The table below provides the inputs that would be need to create some of the common housing characteristics tsvs:

| TSV File                   | dep_lst                                  | option_col     |
|----------------------------|------------------------------------------|----------------|
| Geometry Building File FPL | ["longPUMA"]                             | "UNITSSTR"     |
| Vintage FPL                | ["longPUMA","UNITSSTR"]                  | "BUILTYR2_FPL" |
| Vintage                    | ["longPUMA", "BUILTYR2_ACS"]             | "BUILTYR2"     |
| Heating Fuel               | ["longPUMA", "UNITSSTR", "BUILTYR2_ACS"] | "FUELHEAT"     |

## Create Geometry Building Type ACS

In [3]:
# for Geometry Building Type FPL, for example,run the following:
dep_list = ['longPUMA']
option_col = "UNITSSTR"

puma_tsv.create_tsv_with_dependencies(dep_list,option_col)

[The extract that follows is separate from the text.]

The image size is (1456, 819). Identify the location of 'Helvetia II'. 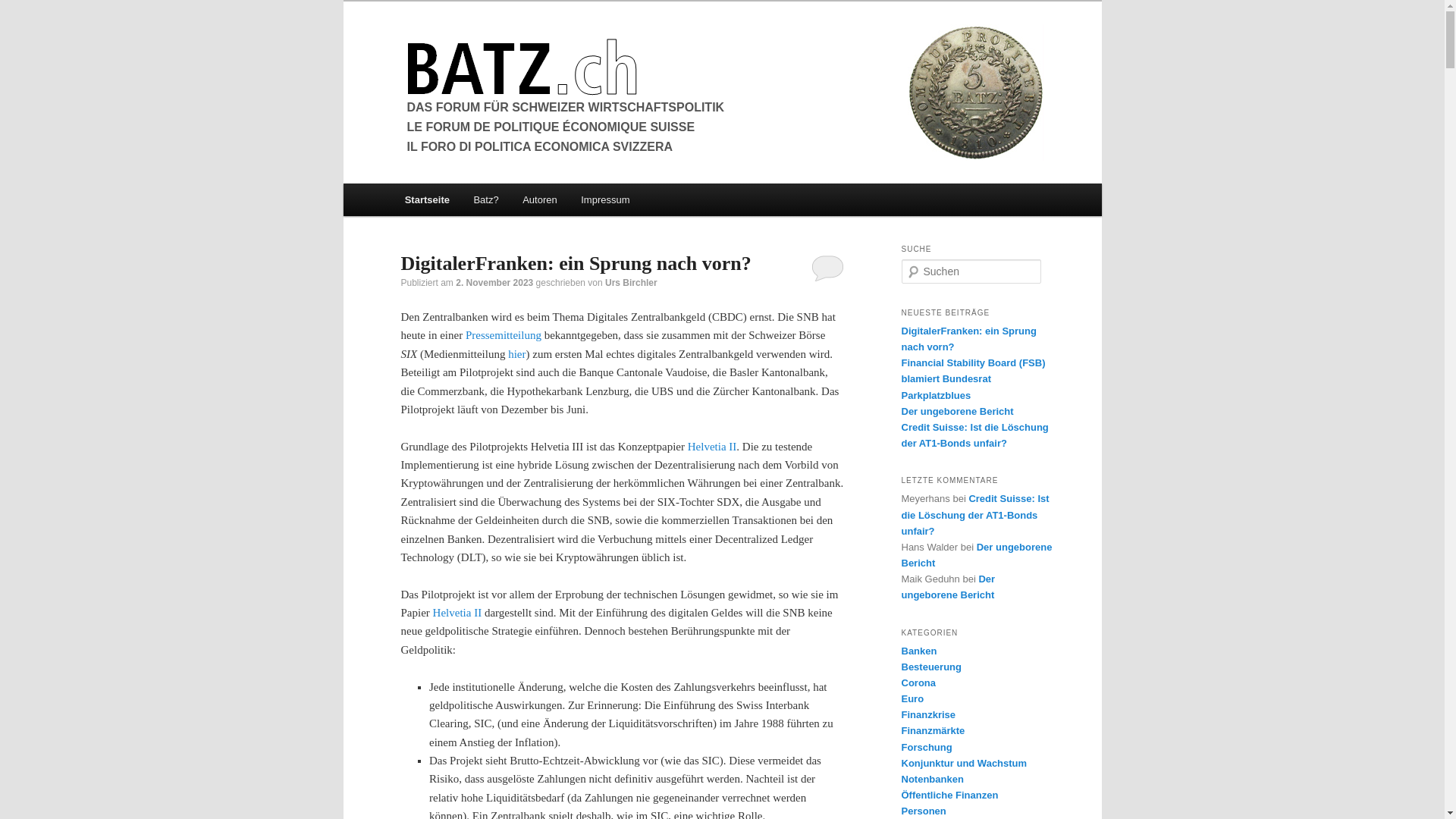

# Write new housing characteristics to project folder
if write_tf:
    puma_tsv.write_tsv_to_projects()

Creating mapping...
Pivoting table...
Formating table into tsv...
All done! file(s) written into tsv paths!


## Create Vintage

In [4]:
# for Geometry Building Type FPL, for example,run the following:
dep_list = ["longPUMA","UNITSSTR"]
option_col = "BUILTYR2"

puma_tsv.create_tsv_with_dependencies(dep_list,option_col)

# Write new housing characteristics to project folder
if write_tf:
    puma_tsv.write_tsv_to_projects()

Creating mapping...
Pivoting table...
Formating table into tsv...
All done! file(s) written into tsv paths!


## Create Vintage ACS
Since we have the PUMS data, we can break out vintage (decadal bins). Vintage ACS then becomes a mapping TSV.

In [5]:
# for Geometry Building Type FPL, for example,run the following:
dep_list = ['BUILTYR2']
option_col = "BUILTYR2_ACS"

puma_tsv.create_tsv_with_dependencies(dep_list,option_col)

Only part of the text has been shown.